7. Conclusion
7.2. Contributions
This section briefly revisits the contributions from the research of this PhD thesis, which were initially presented in Section 1.4.
The research of this thesis yielded a major contribution and a minor contribution. The major contribution is the three user modelling approaches that infer a user’s expertise information by exploiting their various social content on SNSs: (1) Language and Social Relation-based Factor Graph Model (LSR-FGM) that exploits the user’s social profiles to infer their language expertise; (2) Sentiment-weighted and Topic Relation-regularized Learning (SeTRL) model that exploits the user’s posted tweets on Twitter to infer their topical expertise and (3) multi-Data and Topic relatedness Combined (DnTCom) learning model that exploits multiple types of user data on Twitter to better infer the user’s topical expertise.
The LSR-FGM is a learning model that enables us to predict the languages that cold start users comprehend through the use of their static social profiles. LSR-FGM is novel in that, it is the first attempt to acquire the online users’ language information via an analysis of their social experiences, instead of their writing or reading history.
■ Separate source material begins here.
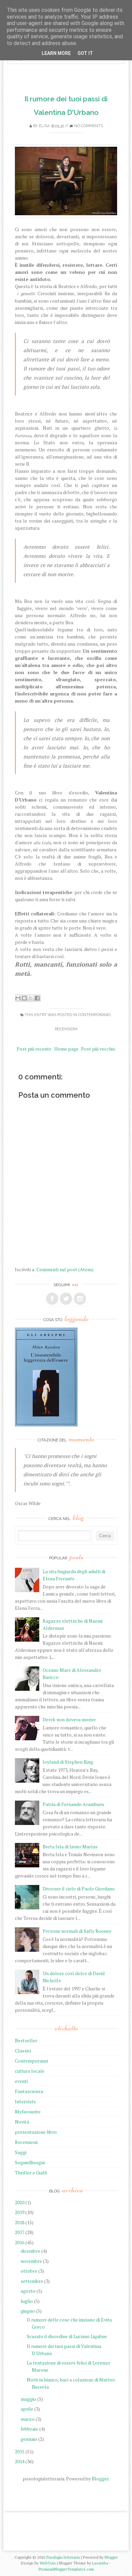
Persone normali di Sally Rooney (77, 1931)
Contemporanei (94, 1015)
The LSR-FGM advances the state of the art, because, apart from the textual attributes of social profiles, it also incorporates two advanced structural factors in profiles, i.e. dependency relations between languages and social relations between users, to enhance the language prediction accuracy. LSR-FGM offers the community an effective approach for language prediction of cold start users via the exploitation of limited information about them, i.e. their static social profiles. Experimentation conducted on the LSR-FGM demonstrates the existence of the correlation between the user’s language expertise and the proposed structural
125
factors. This contributes a basis for the development of more advanced approaches in this area.
Aiming to infer the topical expertise of active Twitter users, SeTRL is a learning model that allows us to predict the topical expertise of Twitter users through the use of their previously posted tweets. SeTRL advances the state of the art as it uses a novel approach to evaluate the importance of user features (extracted from their tweets) in expertise inference, i.e. the tweet sentiment analysis based approach, which has been shown to be superior to the traditional word frequency based approaches. Additionally, SeTRL also incorporates prior knowledge of relations between expertise topics into the process of inference in order to deliver better prediction performance. SeTRL offers the community an effective approach to infer Twitter users’ topical expertise based on their posted tweets. The discovered impact of tweet sentiment and/or topic relation on expertise inference contributes a research foundation for future study in this area.
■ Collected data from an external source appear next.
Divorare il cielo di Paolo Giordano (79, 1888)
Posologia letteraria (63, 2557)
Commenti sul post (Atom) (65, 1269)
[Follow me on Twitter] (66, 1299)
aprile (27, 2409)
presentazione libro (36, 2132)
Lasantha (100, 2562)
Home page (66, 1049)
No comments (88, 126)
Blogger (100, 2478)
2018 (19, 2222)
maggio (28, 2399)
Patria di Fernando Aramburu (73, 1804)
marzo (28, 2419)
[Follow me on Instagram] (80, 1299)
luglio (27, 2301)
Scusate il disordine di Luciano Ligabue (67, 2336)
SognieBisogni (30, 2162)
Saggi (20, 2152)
Based on SeTRL, the multi-Data and Topic relatedness Combined (DnTCom) learning model is proposed that allows us to predict the topical expertise of Twitter users through the collective use of their various activities on Twitter (including previously posted tweets). The DnTCom advances the state of the art (including SeTRL) as it can deliver
effective inference as long as there are some types of user data available. It takes multiple types of user data as input for expertise inference and overcomes the problem that many Twitter users tend to rarely conduct certain types of activities, e.g. they never post any tweets, which will lead to the failure of approaches only relying on a single type of user activity. In addition, the DnTCom learning model also takes into consideration the inference consistency of different types of user data in order to improve inference performance. DnTCom offers the community an effective approach to infer the topical expertise of a larger amount of Twitter users (when compared with SeTRL), where as long as there are some types of activities conducted by the user on Twitter, inference can be performed.
The minor contribution is the design and implementation of experiments that investigate the usefulness of the proposed expertise modelling approaches in a real-world application. This research takes the popular CQA site Quora as the target application and aims to improve answerer finding on the platform through the use of the proposed expertise modelling approaches. Experimental data is harvested to simulate the application scenario, where cold start users are not considered by the traditional answering history
126
based approaches in finding potential answerers for new questions, even though many of them have linked their Quora accounts to their social media accounts. An answerer finding approach is proposed that models the cold start user’s expertise information based on their Twitter activities (using the proposed modelling approaches in this PhD research) and then matches them with the newly posted questions on Quora. Evaluation methods are designed to test the performance of the new answerer finding approach and results show that it outperforms the answering history based approach when less than ~40 answered questions are considered for user expertise modelling. This means the proposed user expertise modelling approaches are useful to model the expertise of cold start users on CQA sites and enable the inclusion of them in the pool of potential answerers. The evaluation experiments not only further show the significance of the proposed user modelling approaches, but also demonstrate a specific example for their use in more application scenarios.